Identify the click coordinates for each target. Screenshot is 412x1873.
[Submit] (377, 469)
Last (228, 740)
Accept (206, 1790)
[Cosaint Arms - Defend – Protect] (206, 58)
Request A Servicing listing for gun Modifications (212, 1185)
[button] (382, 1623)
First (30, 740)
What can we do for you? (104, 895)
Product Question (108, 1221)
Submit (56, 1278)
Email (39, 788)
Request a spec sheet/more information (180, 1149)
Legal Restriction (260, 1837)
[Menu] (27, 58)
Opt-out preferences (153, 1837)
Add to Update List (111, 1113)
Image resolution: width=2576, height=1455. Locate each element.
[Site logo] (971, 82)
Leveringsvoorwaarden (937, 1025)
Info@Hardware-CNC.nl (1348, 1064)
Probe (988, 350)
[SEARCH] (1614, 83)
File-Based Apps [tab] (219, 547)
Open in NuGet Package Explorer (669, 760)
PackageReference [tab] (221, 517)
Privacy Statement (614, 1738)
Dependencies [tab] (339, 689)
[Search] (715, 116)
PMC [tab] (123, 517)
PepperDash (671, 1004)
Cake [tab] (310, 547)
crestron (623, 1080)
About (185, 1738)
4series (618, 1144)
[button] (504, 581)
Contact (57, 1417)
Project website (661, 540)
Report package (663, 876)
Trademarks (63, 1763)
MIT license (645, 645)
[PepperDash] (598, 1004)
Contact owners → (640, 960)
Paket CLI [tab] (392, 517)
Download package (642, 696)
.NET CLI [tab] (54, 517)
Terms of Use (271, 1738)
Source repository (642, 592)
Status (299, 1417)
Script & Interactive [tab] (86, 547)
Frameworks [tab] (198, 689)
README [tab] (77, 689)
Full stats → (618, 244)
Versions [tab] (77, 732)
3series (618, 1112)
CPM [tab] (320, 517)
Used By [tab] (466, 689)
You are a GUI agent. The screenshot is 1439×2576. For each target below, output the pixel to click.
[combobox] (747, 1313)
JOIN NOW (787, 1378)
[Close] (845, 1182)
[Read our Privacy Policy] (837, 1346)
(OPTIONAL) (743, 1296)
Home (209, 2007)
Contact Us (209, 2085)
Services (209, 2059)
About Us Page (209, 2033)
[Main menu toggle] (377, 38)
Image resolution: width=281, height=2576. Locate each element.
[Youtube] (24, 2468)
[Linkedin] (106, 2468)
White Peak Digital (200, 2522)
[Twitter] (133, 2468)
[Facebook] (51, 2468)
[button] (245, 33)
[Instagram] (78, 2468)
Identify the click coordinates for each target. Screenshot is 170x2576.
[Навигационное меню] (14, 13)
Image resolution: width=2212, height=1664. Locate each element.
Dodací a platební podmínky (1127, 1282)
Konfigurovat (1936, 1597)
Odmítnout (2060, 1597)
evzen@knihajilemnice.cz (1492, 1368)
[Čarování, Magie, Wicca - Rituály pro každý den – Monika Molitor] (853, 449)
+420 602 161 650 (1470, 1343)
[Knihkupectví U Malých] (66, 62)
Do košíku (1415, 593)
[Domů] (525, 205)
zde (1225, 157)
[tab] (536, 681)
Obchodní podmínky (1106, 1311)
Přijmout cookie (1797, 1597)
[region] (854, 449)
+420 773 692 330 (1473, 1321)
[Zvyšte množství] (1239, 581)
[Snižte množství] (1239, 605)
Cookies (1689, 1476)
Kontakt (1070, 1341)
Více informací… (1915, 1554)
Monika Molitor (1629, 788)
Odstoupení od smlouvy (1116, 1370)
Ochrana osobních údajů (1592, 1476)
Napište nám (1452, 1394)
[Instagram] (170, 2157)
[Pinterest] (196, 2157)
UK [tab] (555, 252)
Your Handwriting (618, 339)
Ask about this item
++++++++++++++++++++
## REQUIREMENT
Would you transcribe the entire listing above without any deviation?

## ANSWER BOX
Identify the click coordinates for each target. Screenshot is 412x1873.
[Submit] (377, 469)
Last (228, 740)
Accept (206, 1790)
[Cosaint Arms - Defend – Protect] (206, 58)
Request A Servicing listing for gun Modifications (212, 1185)
[button] (382, 1623)
First (30, 740)
What can we do for you? (104, 895)
Product Question (108, 1221)
Submit (56, 1278)
Email (39, 788)
Request a spec sheet/more information (180, 1149)
Legal Restriction (260, 1837)
[Menu] (27, 58)
Opt-out preferences (153, 1837)
Add to Update List (111, 1113)
Image resolution: width=2576, height=1455. Locate each element.
[Site logo] (971, 82)
Leveringsvoorwaarden (937, 1025)
Info@Hardware-CNC.nl (1348, 1064)
Probe (988, 350)
[SEARCH] (1614, 83)
File-Based Apps [tab] (219, 547)
Open in NuGet Package Explorer (669, 760)
PackageReference [tab] (221, 517)
Privacy Statement (614, 1738)
Dependencies [tab] (339, 689)
[Search] (715, 116)
PMC [tab] (123, 517)
PepperDash (671, 1004)
Cake [tab] (310, 547)
crestron (623, 1080)
About (185, 1738)
4series (618, 1144)
[button] (504, 581)
Contact (57, 1417)
Project website (661, 540)
Report package (663, 876)
Trademarks (63, 1763)
MIT license (645, 645)
[PepperDash] (598, 1004)
Contact owners → (640, 960)
Paket CLI [tab] (392, 517)
Download package (642, 696)
.NET CLI [tab] (54, 517)
Terms of Use (271, 1738)
Source repository (642, 592)
Status (299, 1417)
Script & Interactive [tab] (86, 547)
Frameworks [tab] (198, 689)
README [tab] (77, 689)
Full stats → (618, 244)
Versions [tab] (77, 732)
3series (618, 1112)
CPM [tab] (320, 517)
Used By [tab] (466, 689)
You are a GUI agent. The screenshot is 1439×2576. For each target below, output the pixel to click.
[combobox] (747, 1313)
JOIN NOW (787, 1378)
[Close] (845, 1182)
[Read our Privacy Policy] (837, 1346)
(OPTIONAL) (743, 1296)
Home (209, 2007)
Contact Us (209, 2085)
Services (209, 2059)
About Us Page (209, 2033)
[Main menu toggle] (377, 38)
Image resolution: width=281, height=2576. Locate each element.
[Youtube] (24, 2468)
[Linkedin] (106, 2468)
White Peak Digital (200, 2522)
[Twitter] (133, 2468)
[Facebook] (51, 2468)
[button] (245, 33)
[Instagram] (78, 2468)
Identify the click coordinates for each target. Screenshot is 170x2576.
[Навигационное меню] (14, 13)
Image resolution: width=2212, height=1664. Locate each element.
Dodací a platební podmínky (1127, 1282)
Konfigurovat (1936, 1597)
Odmítnout (2060, 1597)
evzen@knihajilemnice.cz (1492, 1368)
[Čarování, Magie, Wicca - Rituály pro každý den – Monika Molitor] (853, 449)
+420 602 161 650 (1470, 1343)
[Knihkupectví U Malých] (66, 62)
Do košíku (1415, 593)
[Domů] (525, 205)
zde (1225, 157)
[tab] (536, 681)
Obchodní podmínky (1106, 1311)
Přijmout cookie (1797, 1597)
[region] (854, 449)
+420 773 692 330 (1473, 1321)
[Zvyšte množství] (1239, 581)
[Snižte množství] (1239, 605)
Cookies (1689, 1476)
Kontakt (1070, 1341)
Více informací… (1915, 1554)
Monika Molitor (1629, 788)
Odstoupení od smlouvy (1116, 1370)
Ochrana osobních údajů (1592, 1476)
Napište nám (1452, 1394)
[Instagram] (170, 2157)
[Pinterest] (196, 2157)
UK [tab] (555, 252)
Your Handwriting (618, 339)
Ask about this item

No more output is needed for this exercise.